▸ TASK LIST:
[1] Translate this sentence from the passage about a cottage in Ireland into Spanish: "My cottage stood on the high end of a long slope of a sheep pasture overlooking Trawbreaga Bay that curved around the Isle of Dough."
[2] From the passage about a cottage in Ireland, extract word for word the stretch from "And it rained" through "center of it all.".

And it rained and rained and then one day it didn’t, and so I wore my yellow plastic rain jacket and rain pants anyway. I was living in Ireland at the time, 2017, in one of those white-washed Irish cottages with a red door, on the Isle of Dough in Inishowen, County Donegal. I’d dreamed of living in one of those cottages every time I saw a photo of one, and by Amma’s Grace, one came to me during my year-long stay there.

My cottage stood on the high end of a long slope of a sheep pasture overlooking Trawbreaga Bay that curved around the Isle of Dough. All of Ireland seems to be about circles—the circle on the Celtic Cross, ancient standing stone circles, the many round goddess temples (older than the Egyptian pyramids) that were built along the River Boyne. In ancient times, before the invinvasion of the Celts, Ireland had been a goddess culture, with Mother Nature at the center of it all.

▸ RECORDED DATA:

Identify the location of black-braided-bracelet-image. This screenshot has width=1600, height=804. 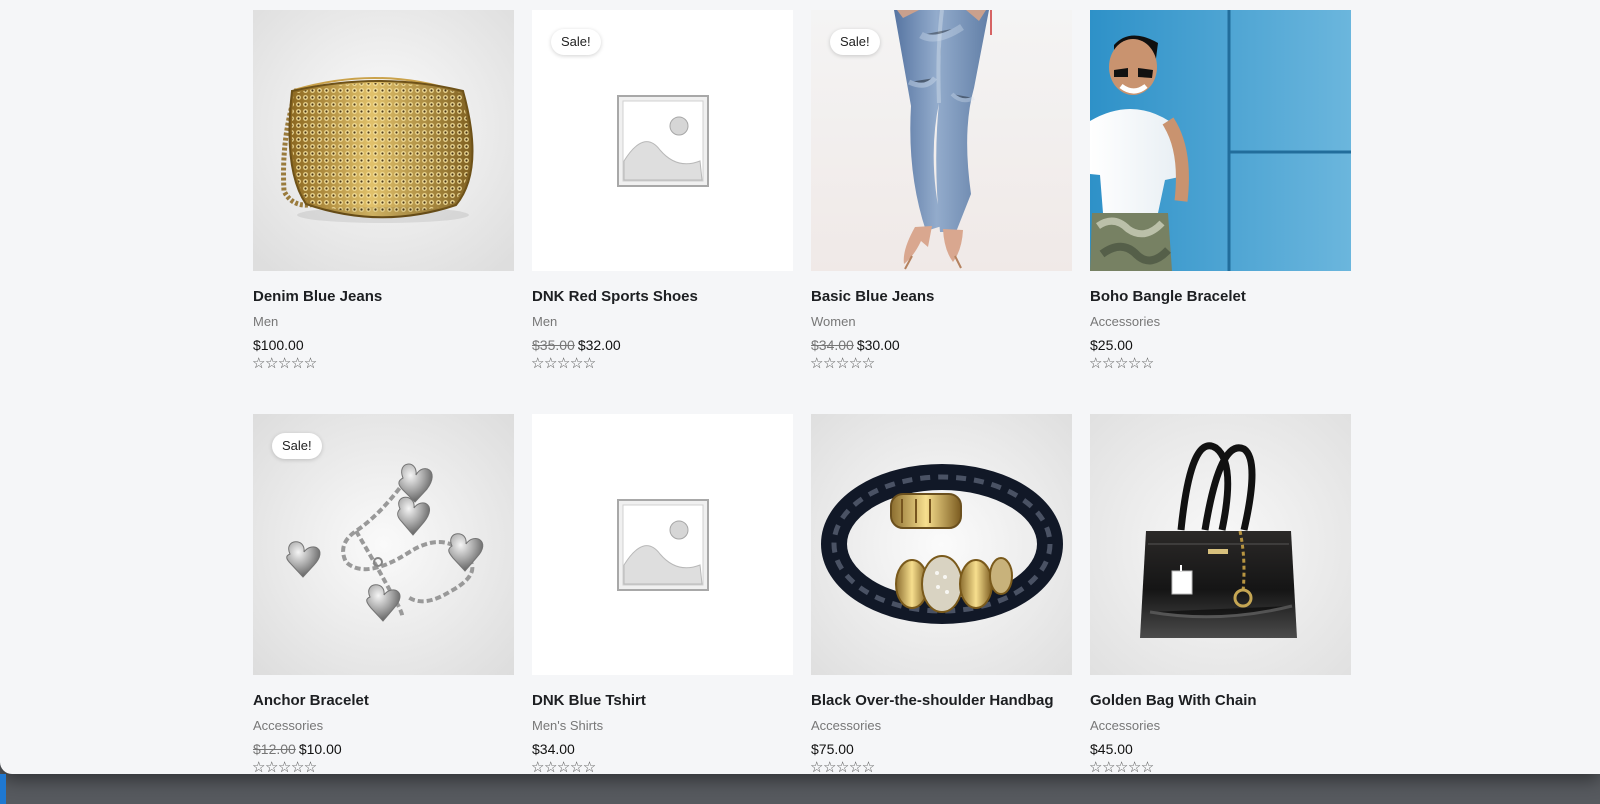
(942, 544).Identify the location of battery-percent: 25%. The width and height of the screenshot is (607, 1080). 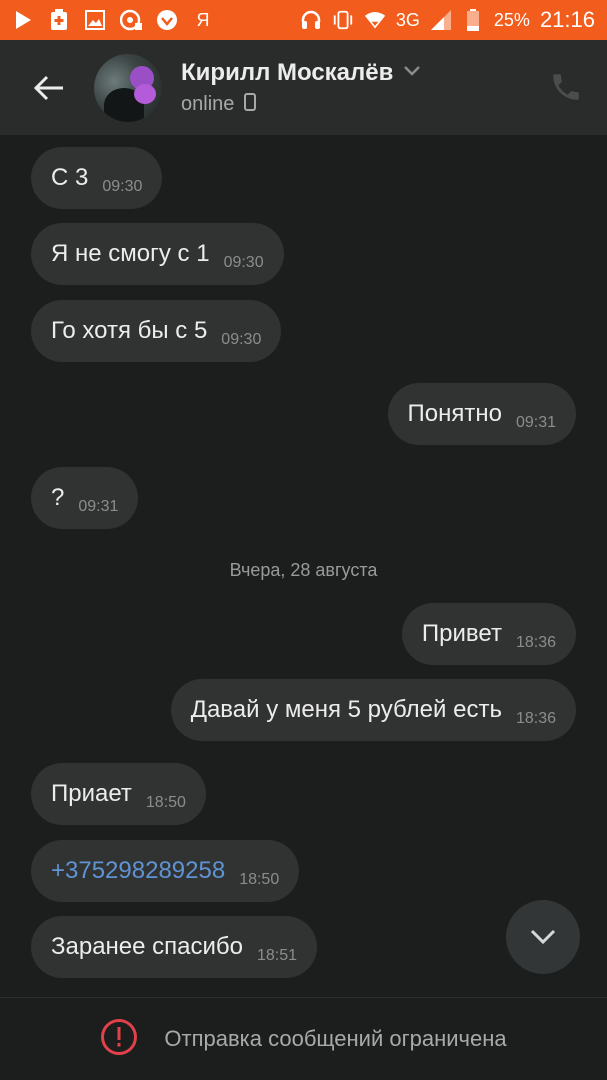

▸ EXERCISE ANSWERS:
[1] Mi casita se alzaba en el extremo más alto de una larga pendiente de un pastizal de ovejas con vistas a la bahía de Trawbreaga, que se curvaba alrededor de la isla de Dough.

[2]
And it rained and rained and then one day it didn’t, and so I wore my yellow plastic rain jacket and rain pants anyway. I was living in Ireland at the time, 2017, in one of those white-washed Irish cottages with a red door, on the Isle of Dough in Inishowen, County Donegal. I’d dreamed of living in one of those cottages every time I saw a photo of one, and by Amma’s Grace, one came to me during my year-long stay there.

My cottage stood on the high end of a long slope of a sheep pasture overlooking Trawbreaga Bay that curved around the Isle of Dough. All of Ireland seems to be about circles—the circle on the Celtic Cross, ancient standing stone circles, the many round goddess temples (older than the Egyptian pyramids) that were built along the River Boyne. In ancient times, before the invinvasion of the Celts, Ireland had been a goddess culture, with Mother Nature at the center of it all.